Ci siamo mai chiesti cosa renda le “storie a puntate” un luogo bellissimo in cui trascorrere il nostro tempo libero? Oggi ciò avviene naturalmente su piattaforme web quali Netflix, Prime Video, Now TV e altre. Ieri si guardavano le serie TV settimanali e le sitcom come Friends, prima ancora erano le serie per adolescenti degli anni ’80; andando sempre più a ritroso, attraverseremmo le epoche dei fotoromanzi o dei romanzi a puntate sui quotidiani stampati. Ed è difficile non ammettere che la narrativa, qualunque sia il mezzo di diffusione del momento, sia sempre stato un genere artistico e letterario che va per la maggiore: ci piace leggere, ascoltare e guardare le storie… degli altri. Sì, perché ascoltare storie nelle quali non siamo noi i protagonisti ci aiuta a godercele: la vita reale è spesso faticosa da vivere e da capire dunque sedersi in poltrona ed essere intrattenuti dalle peripezie vissute da altri in un mondo di fantasia ha un qualcosa di liberatorio e catartico.
Il caso Bridgerton
Nel corso dell’anno trascorso da tutti noi in buona parte chiusi in casa, potremmo sostanzialmente riconoscere un certo debito di gratitudine verso quell’intrattenimento digitale che, nelle lunghe fasi di scarso contatto umano e vita sociale cui siamo stati costretti, ci ha aiutato a tenere occupate con leggerezza le nostre menti altrimenti appesantite dalle difficili circostanze. E proprio in questo clima, a cavallo tra il 2020 e il 2021, una delle serie più seguite a livello mondiale è stata la chiacchieratissima Bridgerton, ultima fatica della sceneggiatrice e produttrice Shonda Rhimes.

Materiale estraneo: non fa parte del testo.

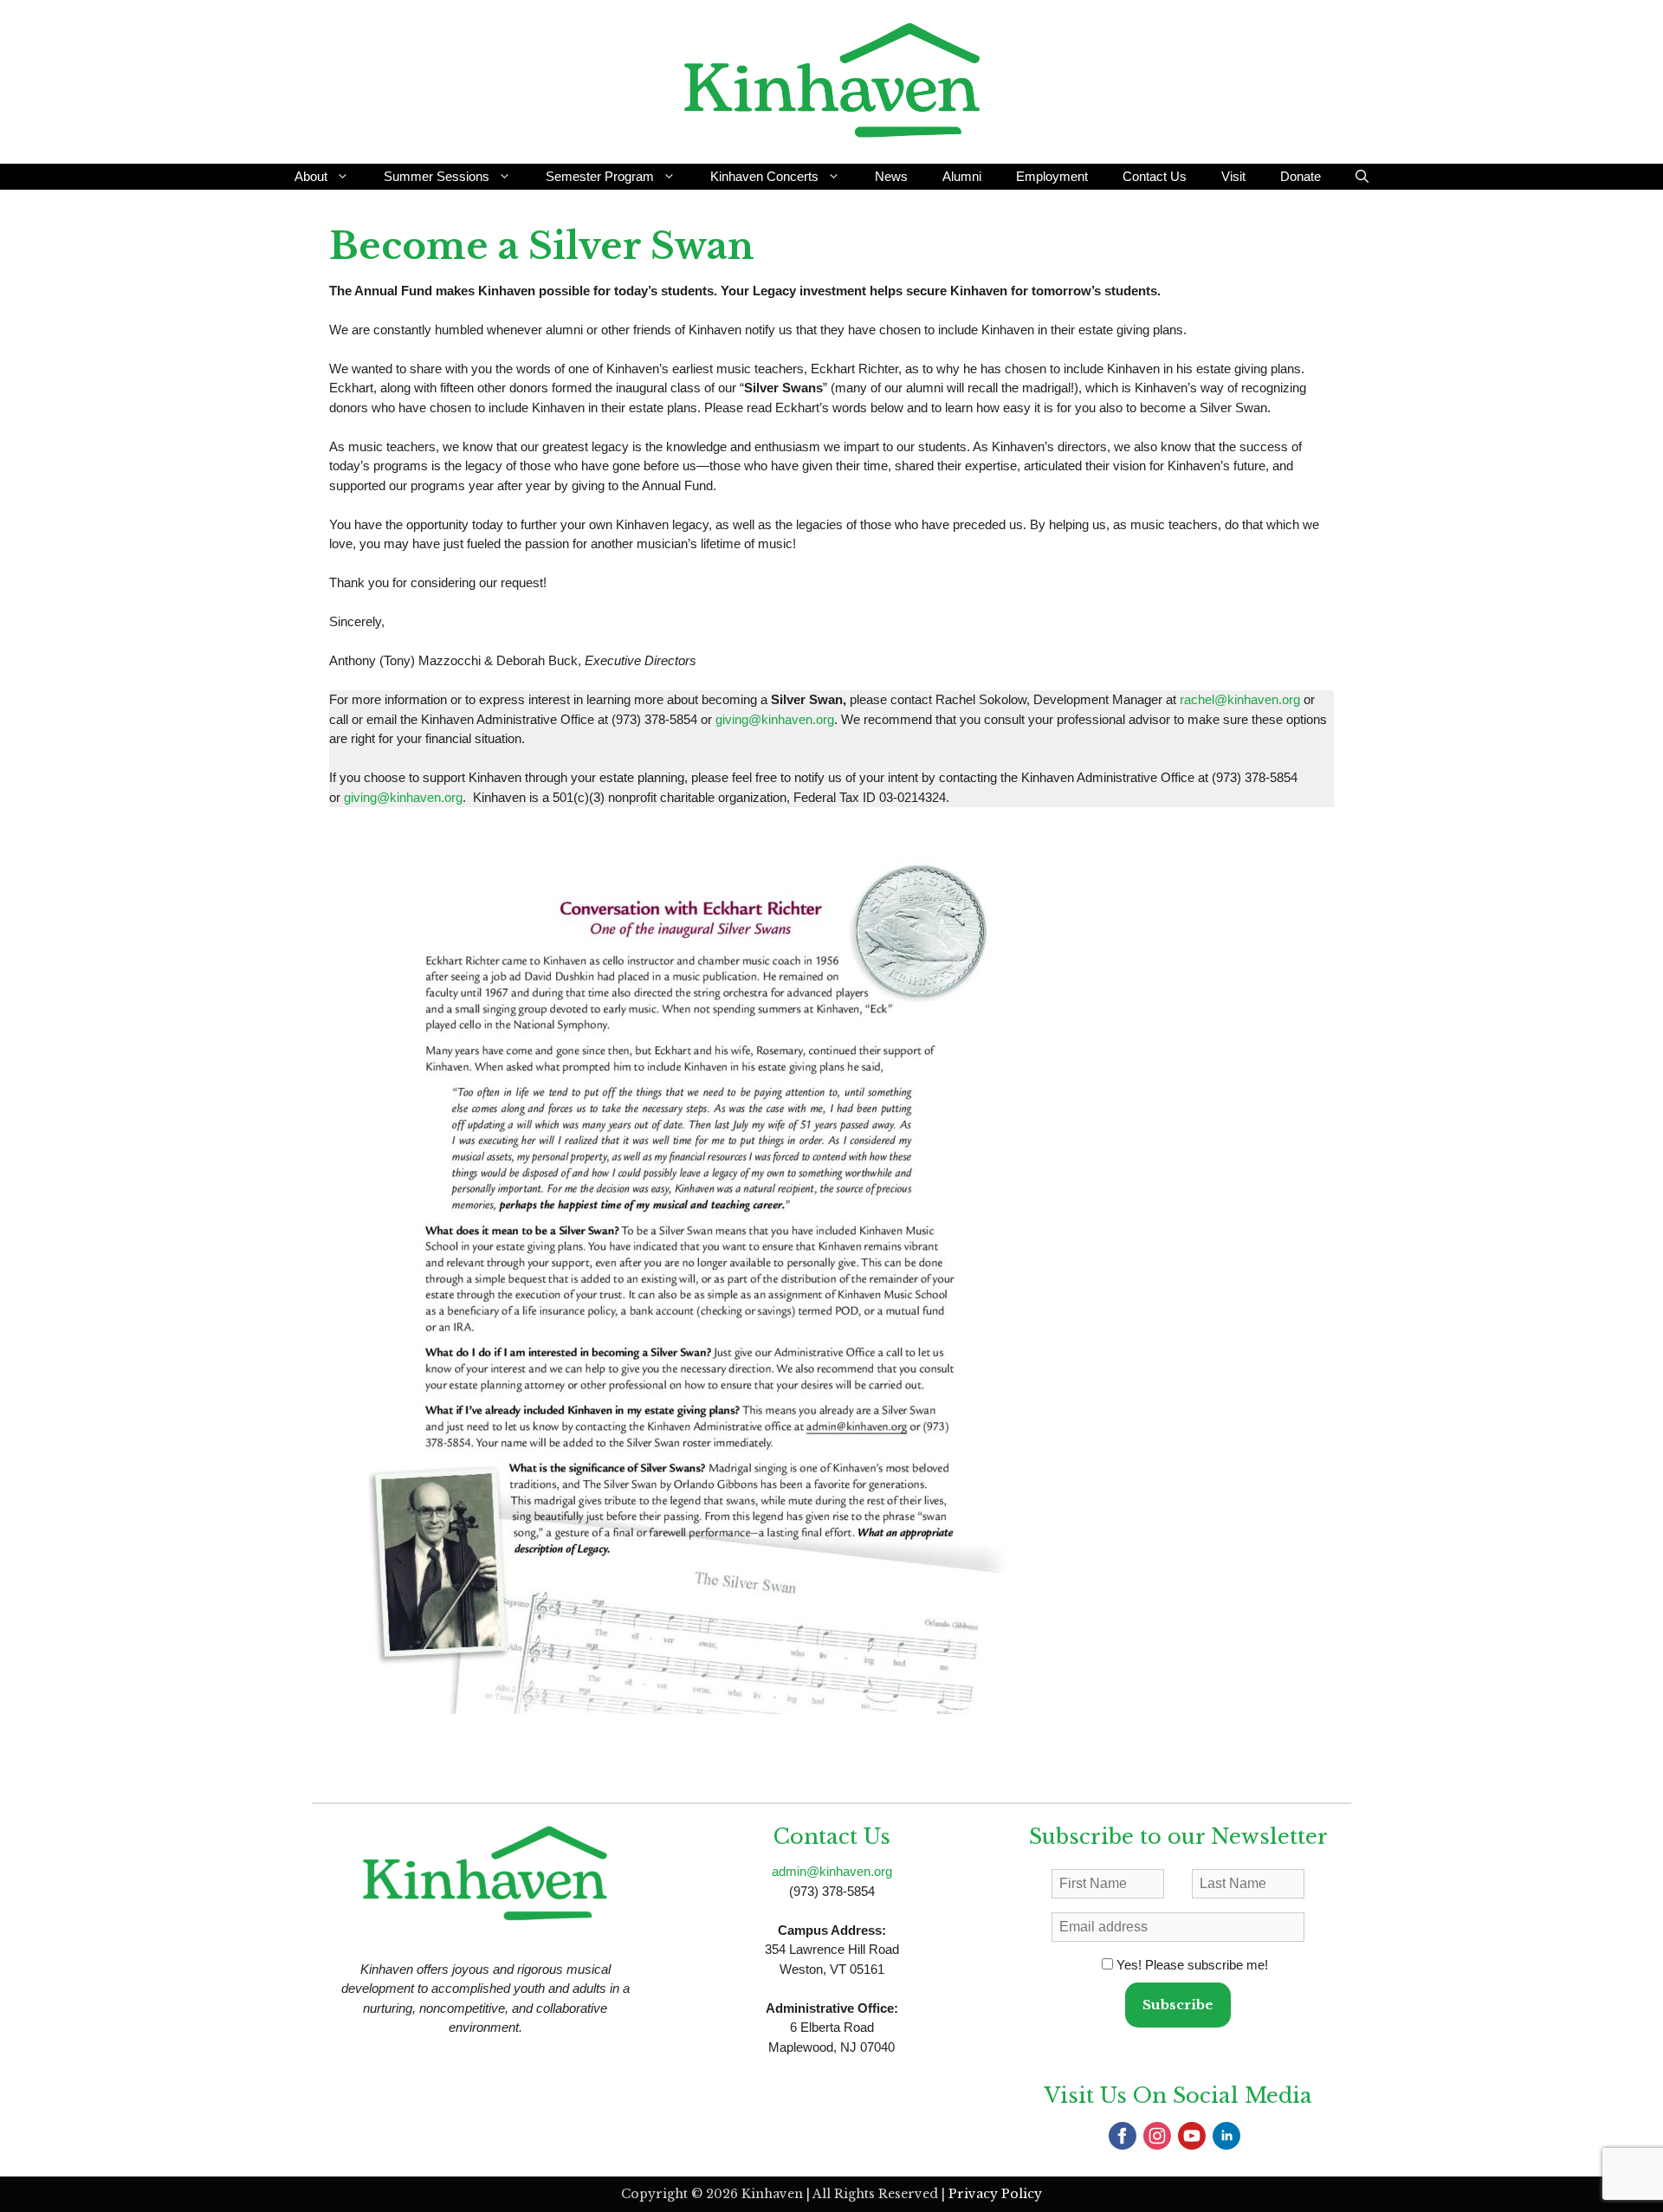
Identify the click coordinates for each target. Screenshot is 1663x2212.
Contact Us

Inspiegabilmente, o forse proprio prevedibilmente, se consideriamo l’attrazione umana per ciò che appare esotico, la sua prima stagione ha tenuto incollati agli schermi una grossa fetta della popolazione occidentale, soprattutto femminile, in un semi-collettivo binge watch. Si tratta di una produzione in costume decisamente poco credibile nelle ambientazioni storiche e nella patinatura stucchevole di set e costumi, e non meno problematica sul fronte della recitazione forse eccessivamente sentimentale e stereotipata. Molto si potrebbe dunque interrogarsi sulle ragioni del suo grande seguito a fronte di tanti limiti artistici – e molti l’hanno fatto, in altre sedi sicuramente più appropriate di questa –, ma ciò che, invece, qui ci preme è una lineare analisi di una storia che a noi spettatori cristiani stimola quasi subito una più ampia riflessione su come una buona storia possa veicolare ideali di libertà e felicità che tocchino davvero le nostre vite, al di là della semplice “evasione”.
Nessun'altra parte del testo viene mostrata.